Plus de cinq ans après l'assassinat de Samuel Paty, la justice se penche à nouveau sur le rôle de plusieurs protagonistes. Devant la cour d'assises spéciale de Paris, le parquet général a requis vingt ans de réclusion criminelle contre Brahim Chnina, 54 ans, et le prédicateur islamiste Abdelhakim Sefrioui, 66 ans.
Les deux hommes sont accusés d'avoir mené une campagne de dénonciation et de haine visant l’enseignant, après un cours sur la liberté d’expression au cours duquel il avait montré des caricatures de Mahomet. En première instance, ils avaient été condamnés à 13 et 15 ans de prison. Le parquet demande que les vingt ans requis soient assortis d'une période de sûreté des deux tiers, sans possibilité d'aménagement de peine durant cette durée.
Le ministère public doit également présenter ses réquisitions contre deux proches du tueur, Abdoullakh Anzorov, abattu par la police après le crime. Ces deux accusés, Naïm Boudaoud, 24 ans, et Azim Epsirkhanov, 25 ans, avaient été condamnés à 16 ans de réclusion et encourent désormais la réclusion criminelle à perpétuité.
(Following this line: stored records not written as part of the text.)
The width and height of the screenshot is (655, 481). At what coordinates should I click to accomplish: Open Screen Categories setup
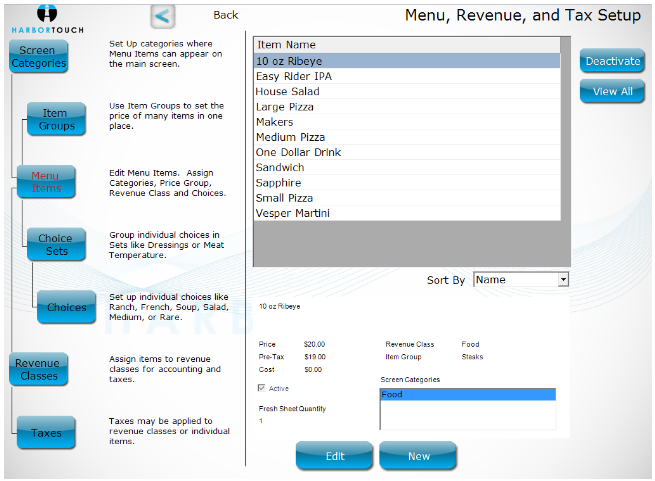39,57
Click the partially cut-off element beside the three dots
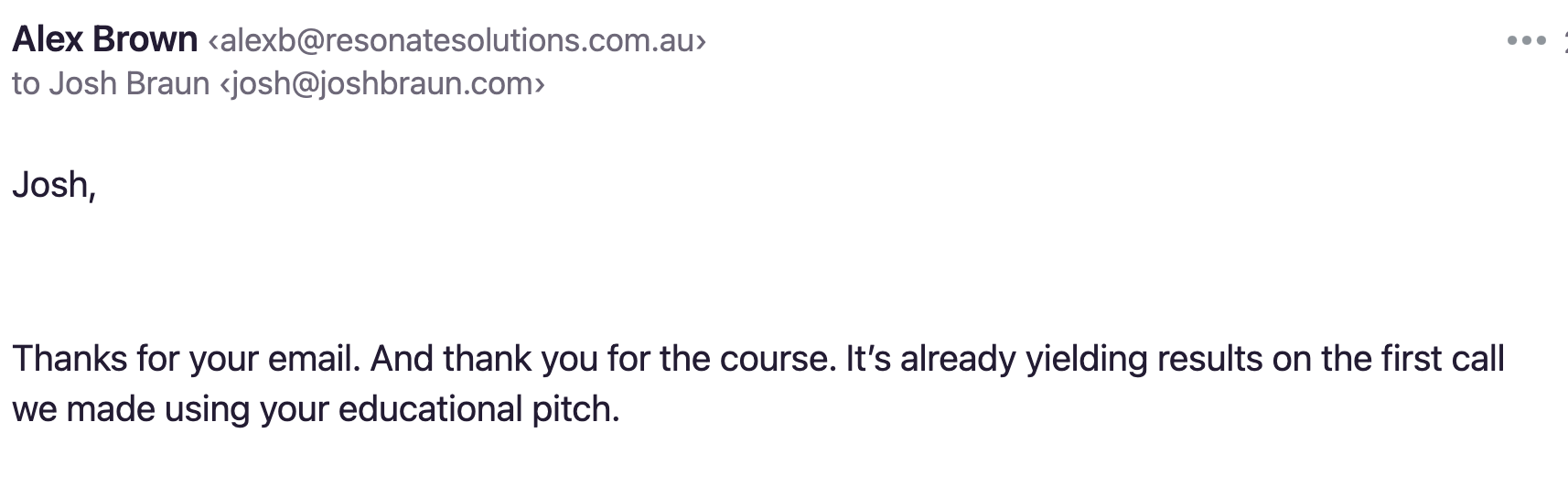Screen dimensions: 1568x498 point(1563,41)
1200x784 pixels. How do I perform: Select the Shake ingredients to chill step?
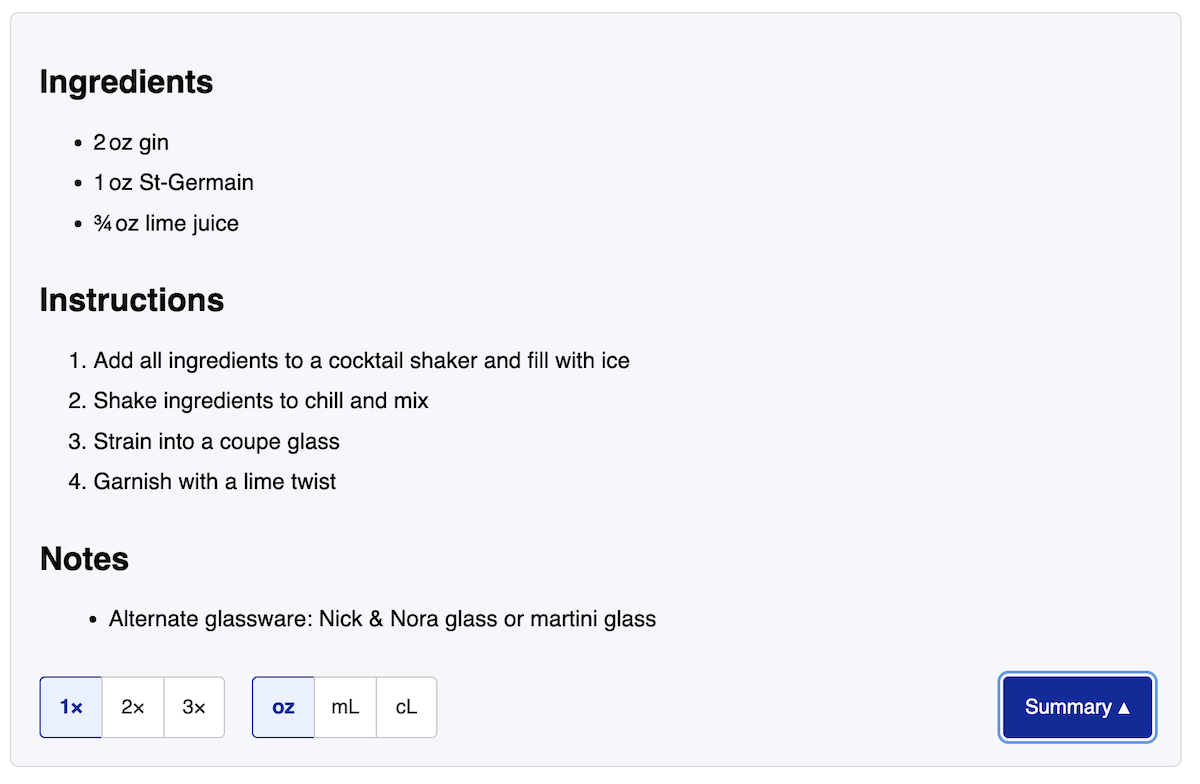(x=261, y=401)
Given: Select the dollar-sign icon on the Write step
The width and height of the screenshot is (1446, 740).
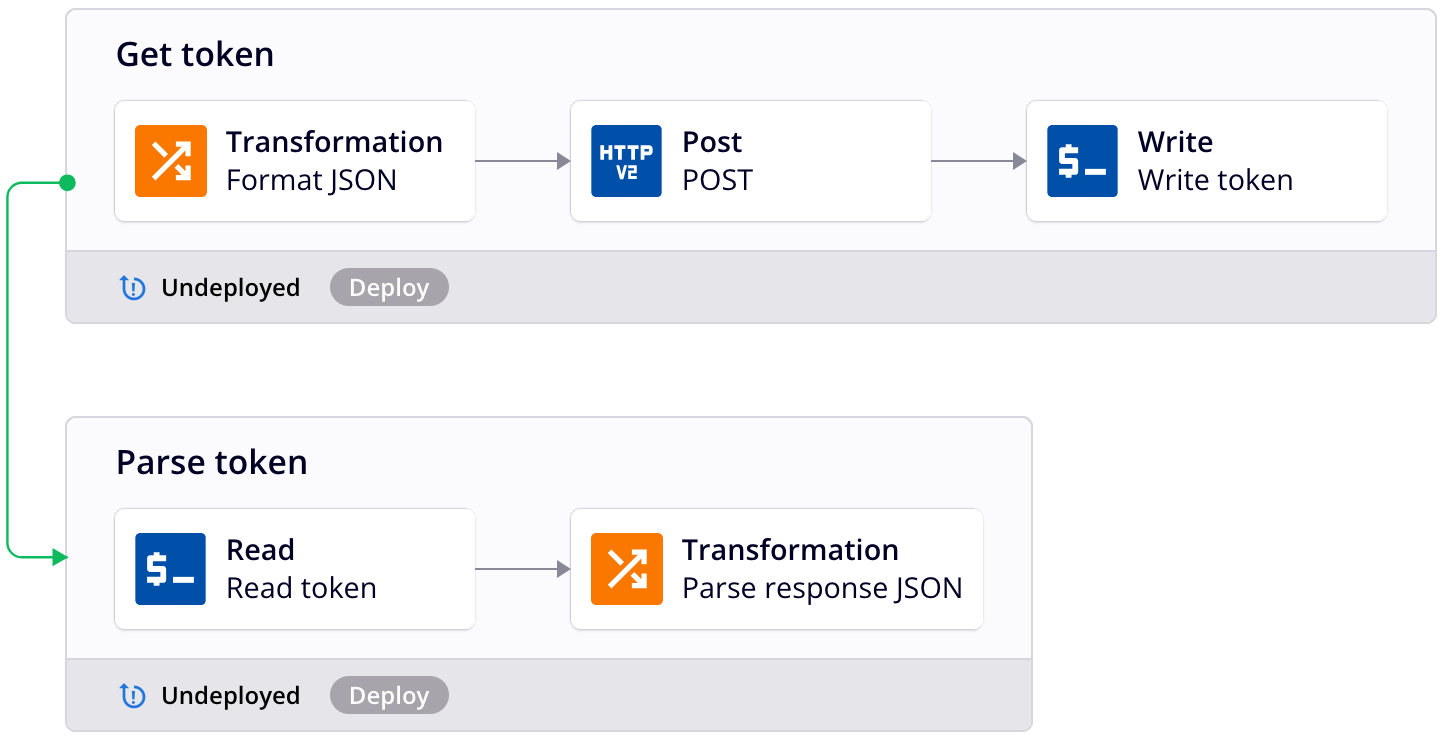Looking at the screenshot, I should click(1081, 161).
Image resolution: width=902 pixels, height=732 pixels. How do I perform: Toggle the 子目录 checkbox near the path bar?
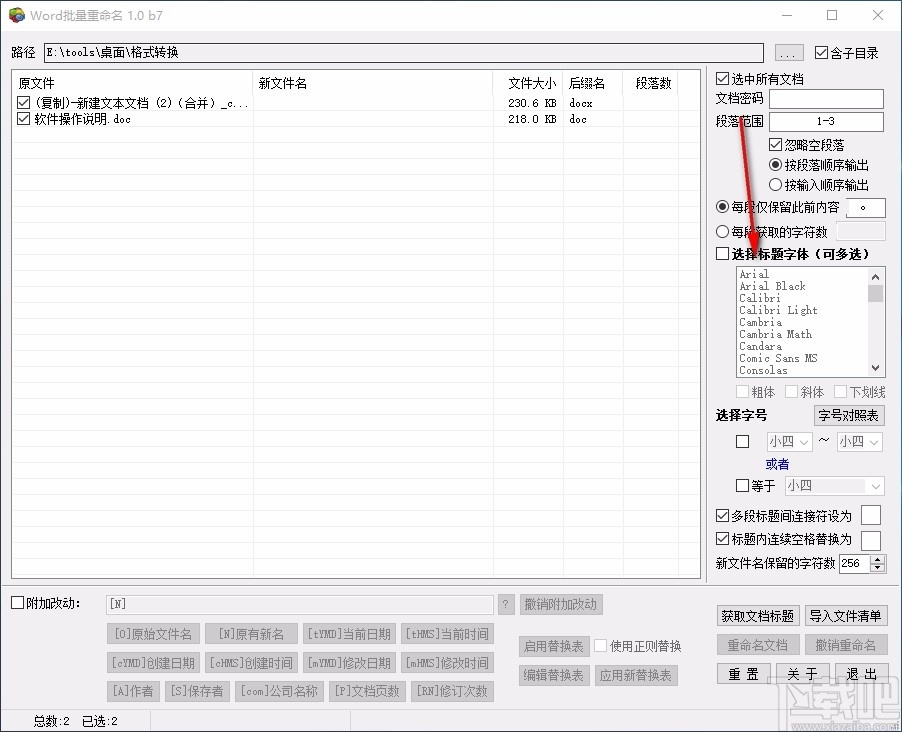(825, 52)
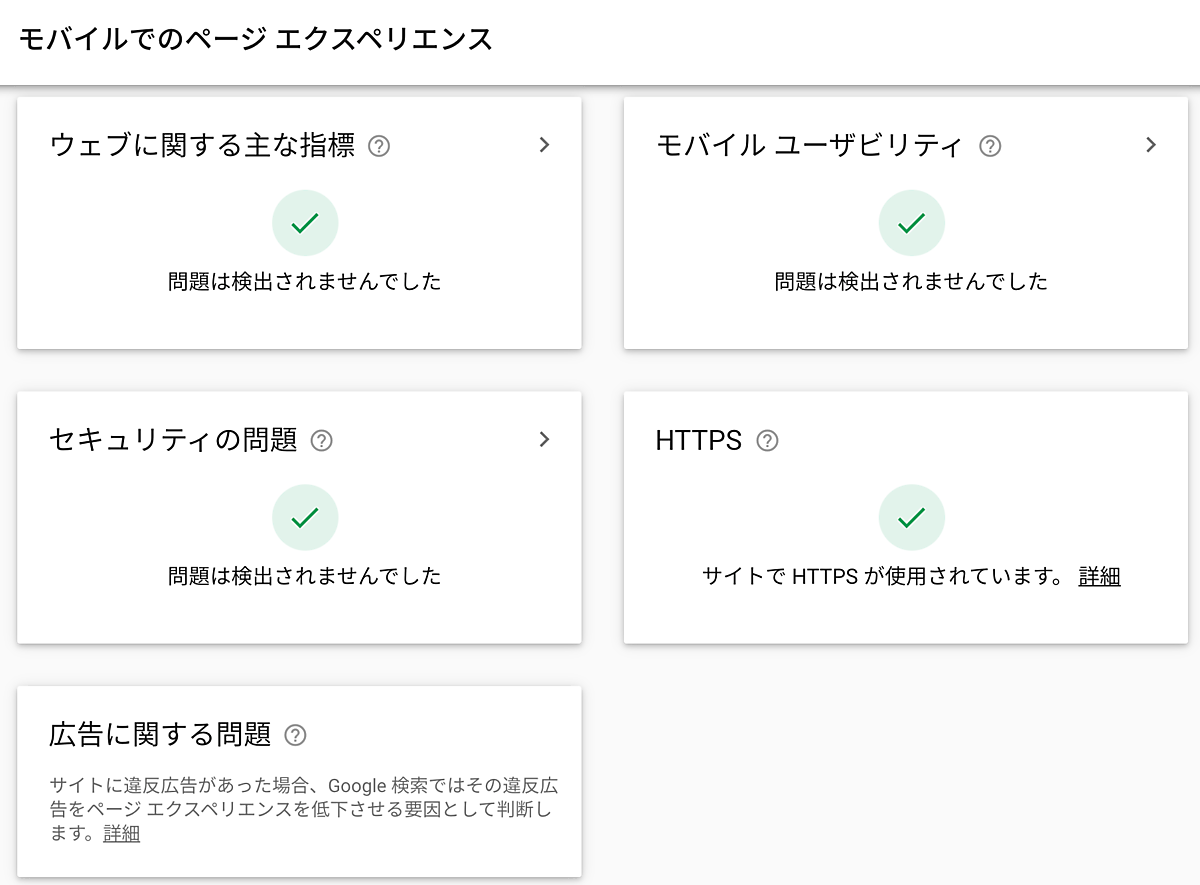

Ce procès en appel constitue une nouvelle épreuve pour la famille de Samuel Paty. Ses proches ont dénoncé certaines prises de parole à l’audience, notamment la stratégie de défense d’Abdelhakim Sefrioui, perçue par eux comme une mise en cause de la mémoire du professeur, assassiné le 16 octobre 2020 près de son collège de Conflans-Sainte-Honorine (Yvelines).